I don't equate being friendly/nice/jovial to being flirtatious. This may be a grey area and it's up to the couple what is and isn't acceptable. I know what is acceptable to my husband. I know there's a difference when being flirtatious. This is why I don't buy into "It's part of my personality.." because I've said those words myself in the early years of our relationship. That energy can be channeled differently and reserved just for our spouse if so desired.


----------



## WadeWilson (Jul 4, 2010)

Gaia said:


> This is not so. There are jokes and then there are things such as hidden sexual remarks, flirtatious actions such as winking and getting closer then one should, and pressing ones body against said taken person that is considered flirting. Those subtle but not so subtle move they make.. that is what i am referring to vs.... oh nice shoes man.... or... something along those lines.


When did Panda say anything about touching....
Thats exactly what in talking about...
The statement was based on one person saying in a JOKING manner take care of some type of physical labor that I don't want to do, and that's flirting... 
I NEVER SAID inviting one for sexual or romantic play was okay...
And I suppose if you feel what I'm referring to as being flirtatious, then, yes some 80yo woman inviting me to clean her home would be boundary crossing for me....
So when you read what Panda said, you put those ideas in your own head, so am I safe to assume when you thank the guy at Starbucks for making your coffee, are you flirting with him, when you ask him for sugar and milk are you leading on to crossing boundaries?

It's called context....


----------



## Gaia (Apr 27, 2012)

WadeWilson said:


> When did Panda say anything about touching....
> Thats exactly what in talking about...
> The statement was based on one person saying in a JOKING manner take care of some type of physical labor that I don't want to do, and that's flirting...
> I NEVER SAID inviting one for sexual or romantic play was okay...
> ...


I never stated panda said anything about touching. I merely posted my view on what i considered flirtatious behavior. In no way did that point out to this.... "*when you thank the guy at Starbucks for making your coffee, are you flirting with him*" I said there is a difference between what i considered friendly gestures and flirtatious behavior. It really appears as if your jumping to conclusions here as you have just accused others of doing. Not once did i take a shot at anything panda said. I made a statement on how i act and perceive things and even went so far as to acknowledge that not everyone views things the same as i do. By the way.. i didn't put any ideas in my head based off of panda's post.


----------



## WadeWilson (Jul 4, 2010)

Gaia said:


> I never stated panda said anything about touching. I merely posted my view on what i considered flirtatious behavior. In no way did that point out to this.... "*when you thank the guy at Starbucks for making your coffee, are you flirting with him*" I said there is a difference between what i considered friendly gestures and flirtatious behavior. It really appears as if your jumping to conclusions here as you have just accused others of doing. Not once did i take a shot at anything panda said. I made a statement on how i act and perceive things and even went so far as to acknowledge that not everyone views things the same as i do. By the way.. i didn't put any ideas in my head based off of panda's post.
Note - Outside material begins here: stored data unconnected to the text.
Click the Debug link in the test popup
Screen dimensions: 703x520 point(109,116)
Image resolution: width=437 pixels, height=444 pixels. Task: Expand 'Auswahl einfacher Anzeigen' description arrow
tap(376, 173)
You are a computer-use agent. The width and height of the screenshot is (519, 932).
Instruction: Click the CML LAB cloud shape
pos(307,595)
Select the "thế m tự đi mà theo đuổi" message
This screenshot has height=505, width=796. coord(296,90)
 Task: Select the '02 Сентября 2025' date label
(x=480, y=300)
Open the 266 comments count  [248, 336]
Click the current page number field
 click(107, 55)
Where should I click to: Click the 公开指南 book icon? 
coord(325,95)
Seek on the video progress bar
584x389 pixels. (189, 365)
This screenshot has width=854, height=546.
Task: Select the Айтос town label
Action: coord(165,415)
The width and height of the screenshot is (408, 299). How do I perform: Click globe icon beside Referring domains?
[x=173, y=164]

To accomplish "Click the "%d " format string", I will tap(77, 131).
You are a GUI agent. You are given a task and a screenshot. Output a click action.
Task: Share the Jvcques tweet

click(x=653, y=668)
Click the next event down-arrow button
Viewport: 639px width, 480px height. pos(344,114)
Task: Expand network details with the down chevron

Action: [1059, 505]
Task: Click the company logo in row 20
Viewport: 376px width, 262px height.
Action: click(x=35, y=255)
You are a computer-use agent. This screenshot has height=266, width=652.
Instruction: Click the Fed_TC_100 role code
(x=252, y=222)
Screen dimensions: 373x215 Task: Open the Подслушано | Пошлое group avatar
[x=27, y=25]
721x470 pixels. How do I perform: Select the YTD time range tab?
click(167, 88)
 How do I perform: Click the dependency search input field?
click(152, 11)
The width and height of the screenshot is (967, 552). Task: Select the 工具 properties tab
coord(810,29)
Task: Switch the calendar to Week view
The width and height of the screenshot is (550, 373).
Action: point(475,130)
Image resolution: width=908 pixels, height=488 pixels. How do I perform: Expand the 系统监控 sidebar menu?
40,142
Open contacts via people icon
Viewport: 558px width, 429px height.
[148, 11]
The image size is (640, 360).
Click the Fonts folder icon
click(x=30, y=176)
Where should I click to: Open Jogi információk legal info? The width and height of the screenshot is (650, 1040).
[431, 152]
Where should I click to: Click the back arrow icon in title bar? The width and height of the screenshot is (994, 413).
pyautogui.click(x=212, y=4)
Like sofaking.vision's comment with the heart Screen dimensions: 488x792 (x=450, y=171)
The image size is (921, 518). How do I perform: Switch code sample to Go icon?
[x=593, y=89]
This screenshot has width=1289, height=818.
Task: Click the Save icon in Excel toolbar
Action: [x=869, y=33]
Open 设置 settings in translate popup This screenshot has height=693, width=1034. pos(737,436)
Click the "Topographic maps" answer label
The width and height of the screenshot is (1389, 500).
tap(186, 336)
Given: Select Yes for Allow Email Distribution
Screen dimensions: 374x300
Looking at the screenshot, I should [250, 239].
It was the quotation, I am not certain if you were responding to just that selection, or the entirety of what I was saying to kando, or even the thread, but the quotation looked more of a direct negative thought....


----------



## Gaia (Apr 27, 2012)

Oh no.. i was trying to say that not all of us see things in that manner.. lol. I'm sorry if it came across as something other then that.


----------



## WadeWilson (Jul 4, 2010)

And I do agree with you Gaia, touching being to close, winking is creating direct invites, but I don't think you should be a cold robot in public....

Enthropy, I understand that some people have been so jaded that they are healing, but, attacking someone else because they can't deal with what some other person has done to them, they have to realize others may not take kindly to their statements


----------



## KanDo (Jun 15, 2011)

At the risk of further thread jacking, I apolopgize if it appeared I attacked anyone. The fact that I would not want to be married to someone who self identifies as a flirt is merely my choice. You are entitled to your own opinion. But there appears to be a huge difference in the understanding of the definition of flirting:
From Wikipedia....


"Flirting (or coquetry) is a playful activity involving verbal communication as well as body language by one person to another, indicating an interest in a deeper relationship with the other person. Usually, flirting is therefore, either seriously or jokingly, intended to be interpreted as a romantic or sexual overture. A female flirt, especially a young one, is sometimes called a coquette; a male one, a womanizer or player.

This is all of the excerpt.